TO DO: When the string "computer" is part of a line in the data below, report the whole line.

Stored data entries:

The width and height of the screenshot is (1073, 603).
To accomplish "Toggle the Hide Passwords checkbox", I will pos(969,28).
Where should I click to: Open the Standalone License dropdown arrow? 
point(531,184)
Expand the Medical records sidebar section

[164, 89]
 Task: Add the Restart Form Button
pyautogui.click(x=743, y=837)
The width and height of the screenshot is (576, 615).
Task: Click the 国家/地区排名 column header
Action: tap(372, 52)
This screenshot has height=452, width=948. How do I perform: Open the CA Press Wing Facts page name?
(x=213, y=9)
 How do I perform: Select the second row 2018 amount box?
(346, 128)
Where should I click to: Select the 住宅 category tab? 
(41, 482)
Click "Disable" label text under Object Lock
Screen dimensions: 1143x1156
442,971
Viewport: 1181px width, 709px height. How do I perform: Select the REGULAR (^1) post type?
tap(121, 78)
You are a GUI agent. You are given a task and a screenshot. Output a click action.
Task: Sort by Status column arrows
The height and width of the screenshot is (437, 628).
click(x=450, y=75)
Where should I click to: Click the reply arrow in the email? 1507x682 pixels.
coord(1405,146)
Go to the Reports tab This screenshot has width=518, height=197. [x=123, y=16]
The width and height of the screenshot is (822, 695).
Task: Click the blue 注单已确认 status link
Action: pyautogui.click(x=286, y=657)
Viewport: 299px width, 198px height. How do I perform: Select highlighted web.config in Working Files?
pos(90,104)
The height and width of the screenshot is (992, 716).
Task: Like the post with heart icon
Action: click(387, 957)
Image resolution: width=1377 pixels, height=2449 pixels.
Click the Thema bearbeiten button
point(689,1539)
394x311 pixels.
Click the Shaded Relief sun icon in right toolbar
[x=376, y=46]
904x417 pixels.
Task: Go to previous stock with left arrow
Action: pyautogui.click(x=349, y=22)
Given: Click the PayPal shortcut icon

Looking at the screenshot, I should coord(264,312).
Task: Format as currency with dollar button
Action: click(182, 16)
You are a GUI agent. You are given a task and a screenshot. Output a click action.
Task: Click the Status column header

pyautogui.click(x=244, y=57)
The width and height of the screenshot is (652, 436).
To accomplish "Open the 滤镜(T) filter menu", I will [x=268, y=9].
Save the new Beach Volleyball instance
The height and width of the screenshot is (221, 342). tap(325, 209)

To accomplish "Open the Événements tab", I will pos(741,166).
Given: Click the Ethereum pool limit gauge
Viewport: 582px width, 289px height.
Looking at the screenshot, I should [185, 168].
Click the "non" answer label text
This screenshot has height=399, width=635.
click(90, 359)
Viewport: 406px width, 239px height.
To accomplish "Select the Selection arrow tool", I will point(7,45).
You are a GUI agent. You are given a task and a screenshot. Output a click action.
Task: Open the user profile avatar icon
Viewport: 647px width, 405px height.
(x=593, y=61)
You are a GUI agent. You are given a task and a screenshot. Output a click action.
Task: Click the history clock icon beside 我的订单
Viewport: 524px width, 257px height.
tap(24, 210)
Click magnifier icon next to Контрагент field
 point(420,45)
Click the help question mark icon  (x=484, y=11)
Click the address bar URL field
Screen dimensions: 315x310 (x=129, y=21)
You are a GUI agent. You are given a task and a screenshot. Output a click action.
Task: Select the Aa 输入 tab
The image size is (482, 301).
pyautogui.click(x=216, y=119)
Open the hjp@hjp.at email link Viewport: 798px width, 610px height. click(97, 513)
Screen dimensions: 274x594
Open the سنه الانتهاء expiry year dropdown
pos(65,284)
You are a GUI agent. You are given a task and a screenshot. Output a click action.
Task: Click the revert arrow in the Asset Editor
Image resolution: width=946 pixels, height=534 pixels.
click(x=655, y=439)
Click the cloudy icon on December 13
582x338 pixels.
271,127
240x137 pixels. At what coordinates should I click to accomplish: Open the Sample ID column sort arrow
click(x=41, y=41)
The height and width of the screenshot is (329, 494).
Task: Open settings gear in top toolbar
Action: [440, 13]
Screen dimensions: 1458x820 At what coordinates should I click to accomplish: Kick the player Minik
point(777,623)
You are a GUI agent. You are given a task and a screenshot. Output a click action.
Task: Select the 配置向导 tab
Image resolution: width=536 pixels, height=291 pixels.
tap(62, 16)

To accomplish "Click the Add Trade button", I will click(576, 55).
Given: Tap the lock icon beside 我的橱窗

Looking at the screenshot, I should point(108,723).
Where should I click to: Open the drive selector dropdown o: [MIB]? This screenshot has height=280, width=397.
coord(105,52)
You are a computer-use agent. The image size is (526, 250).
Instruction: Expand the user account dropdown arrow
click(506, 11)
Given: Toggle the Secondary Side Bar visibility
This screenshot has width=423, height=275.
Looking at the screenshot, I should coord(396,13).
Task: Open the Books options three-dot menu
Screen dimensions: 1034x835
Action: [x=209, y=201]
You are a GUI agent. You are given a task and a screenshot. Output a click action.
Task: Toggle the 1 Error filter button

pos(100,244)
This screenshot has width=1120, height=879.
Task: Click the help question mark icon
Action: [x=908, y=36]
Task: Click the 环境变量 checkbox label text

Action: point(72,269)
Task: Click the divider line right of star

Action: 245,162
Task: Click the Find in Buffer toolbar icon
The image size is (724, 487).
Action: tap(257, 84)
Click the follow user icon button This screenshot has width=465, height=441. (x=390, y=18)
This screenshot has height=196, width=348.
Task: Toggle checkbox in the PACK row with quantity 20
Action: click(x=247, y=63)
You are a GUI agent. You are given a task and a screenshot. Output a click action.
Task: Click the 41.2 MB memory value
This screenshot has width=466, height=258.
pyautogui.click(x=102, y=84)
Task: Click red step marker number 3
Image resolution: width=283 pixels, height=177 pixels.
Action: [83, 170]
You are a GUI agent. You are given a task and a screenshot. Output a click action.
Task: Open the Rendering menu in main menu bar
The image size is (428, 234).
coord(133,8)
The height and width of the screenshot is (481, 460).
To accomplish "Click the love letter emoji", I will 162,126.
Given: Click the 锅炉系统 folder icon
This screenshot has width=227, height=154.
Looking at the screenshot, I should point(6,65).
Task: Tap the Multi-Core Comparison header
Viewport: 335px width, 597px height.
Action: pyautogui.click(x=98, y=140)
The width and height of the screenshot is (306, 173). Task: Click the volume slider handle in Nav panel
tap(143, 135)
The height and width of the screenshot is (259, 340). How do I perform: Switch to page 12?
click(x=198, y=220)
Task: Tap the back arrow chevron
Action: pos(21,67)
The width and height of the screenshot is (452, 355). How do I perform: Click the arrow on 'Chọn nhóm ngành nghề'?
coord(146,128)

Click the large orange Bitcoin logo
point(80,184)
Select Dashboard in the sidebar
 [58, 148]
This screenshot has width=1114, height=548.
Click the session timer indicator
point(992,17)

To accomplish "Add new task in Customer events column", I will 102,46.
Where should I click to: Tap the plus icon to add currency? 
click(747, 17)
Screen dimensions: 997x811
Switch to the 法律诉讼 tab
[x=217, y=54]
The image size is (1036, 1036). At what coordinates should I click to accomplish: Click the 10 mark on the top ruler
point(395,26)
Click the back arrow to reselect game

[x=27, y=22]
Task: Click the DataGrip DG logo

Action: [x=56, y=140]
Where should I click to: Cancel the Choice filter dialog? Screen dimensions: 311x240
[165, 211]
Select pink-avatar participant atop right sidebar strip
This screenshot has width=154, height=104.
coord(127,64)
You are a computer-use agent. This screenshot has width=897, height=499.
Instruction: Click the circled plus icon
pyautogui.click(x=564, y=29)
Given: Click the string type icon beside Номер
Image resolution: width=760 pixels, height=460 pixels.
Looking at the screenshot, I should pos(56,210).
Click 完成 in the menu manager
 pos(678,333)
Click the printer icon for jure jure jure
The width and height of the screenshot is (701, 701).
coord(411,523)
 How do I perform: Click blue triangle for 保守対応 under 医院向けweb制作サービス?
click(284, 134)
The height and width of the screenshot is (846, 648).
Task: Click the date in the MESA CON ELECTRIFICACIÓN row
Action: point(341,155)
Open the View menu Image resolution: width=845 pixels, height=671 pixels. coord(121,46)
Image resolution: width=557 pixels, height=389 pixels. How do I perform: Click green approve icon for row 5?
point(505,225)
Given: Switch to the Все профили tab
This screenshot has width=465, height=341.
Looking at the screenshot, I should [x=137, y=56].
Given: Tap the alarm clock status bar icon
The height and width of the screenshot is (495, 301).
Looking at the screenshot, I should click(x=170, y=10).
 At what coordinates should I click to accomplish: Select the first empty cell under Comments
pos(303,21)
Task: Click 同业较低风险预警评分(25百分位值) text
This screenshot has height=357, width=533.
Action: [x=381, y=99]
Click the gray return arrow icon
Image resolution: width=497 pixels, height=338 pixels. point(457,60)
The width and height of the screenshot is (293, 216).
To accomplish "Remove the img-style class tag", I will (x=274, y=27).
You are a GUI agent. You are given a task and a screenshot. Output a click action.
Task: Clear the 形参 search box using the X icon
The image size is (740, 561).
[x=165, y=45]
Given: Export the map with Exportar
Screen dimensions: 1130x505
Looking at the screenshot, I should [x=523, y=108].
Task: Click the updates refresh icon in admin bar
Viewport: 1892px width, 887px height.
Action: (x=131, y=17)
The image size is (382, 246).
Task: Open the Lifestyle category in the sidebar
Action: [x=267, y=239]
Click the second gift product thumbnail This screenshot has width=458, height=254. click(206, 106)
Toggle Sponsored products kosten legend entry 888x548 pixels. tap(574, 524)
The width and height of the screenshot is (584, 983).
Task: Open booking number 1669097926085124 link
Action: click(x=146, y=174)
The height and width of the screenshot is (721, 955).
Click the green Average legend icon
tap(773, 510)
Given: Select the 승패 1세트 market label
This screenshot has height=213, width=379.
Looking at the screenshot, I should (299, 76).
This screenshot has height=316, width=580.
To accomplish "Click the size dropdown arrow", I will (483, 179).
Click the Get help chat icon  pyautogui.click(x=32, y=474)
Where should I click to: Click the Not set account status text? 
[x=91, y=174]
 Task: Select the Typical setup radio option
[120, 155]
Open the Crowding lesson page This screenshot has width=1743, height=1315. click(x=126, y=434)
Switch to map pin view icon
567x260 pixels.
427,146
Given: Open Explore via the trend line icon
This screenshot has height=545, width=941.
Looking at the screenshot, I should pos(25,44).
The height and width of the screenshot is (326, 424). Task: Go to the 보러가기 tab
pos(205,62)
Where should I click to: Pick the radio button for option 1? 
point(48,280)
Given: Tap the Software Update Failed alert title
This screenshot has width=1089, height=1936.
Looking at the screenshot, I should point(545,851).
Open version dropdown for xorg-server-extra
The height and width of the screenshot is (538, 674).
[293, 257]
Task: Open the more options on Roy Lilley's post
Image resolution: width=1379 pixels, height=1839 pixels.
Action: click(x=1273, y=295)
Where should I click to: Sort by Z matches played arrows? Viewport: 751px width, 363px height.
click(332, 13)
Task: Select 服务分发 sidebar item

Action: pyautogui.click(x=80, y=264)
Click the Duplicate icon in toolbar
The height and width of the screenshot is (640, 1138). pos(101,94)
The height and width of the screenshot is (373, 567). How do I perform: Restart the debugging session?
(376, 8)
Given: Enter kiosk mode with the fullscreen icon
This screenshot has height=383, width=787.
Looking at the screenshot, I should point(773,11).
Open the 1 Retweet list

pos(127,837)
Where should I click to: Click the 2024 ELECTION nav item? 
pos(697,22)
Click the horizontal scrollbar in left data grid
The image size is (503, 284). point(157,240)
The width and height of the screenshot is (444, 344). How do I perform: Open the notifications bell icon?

OUTPUT OF THE EXERCISE:
You are a computer-use agent. The image size is (526, 250).
You are a computer-use agent. This screenshot has width=897, height=499.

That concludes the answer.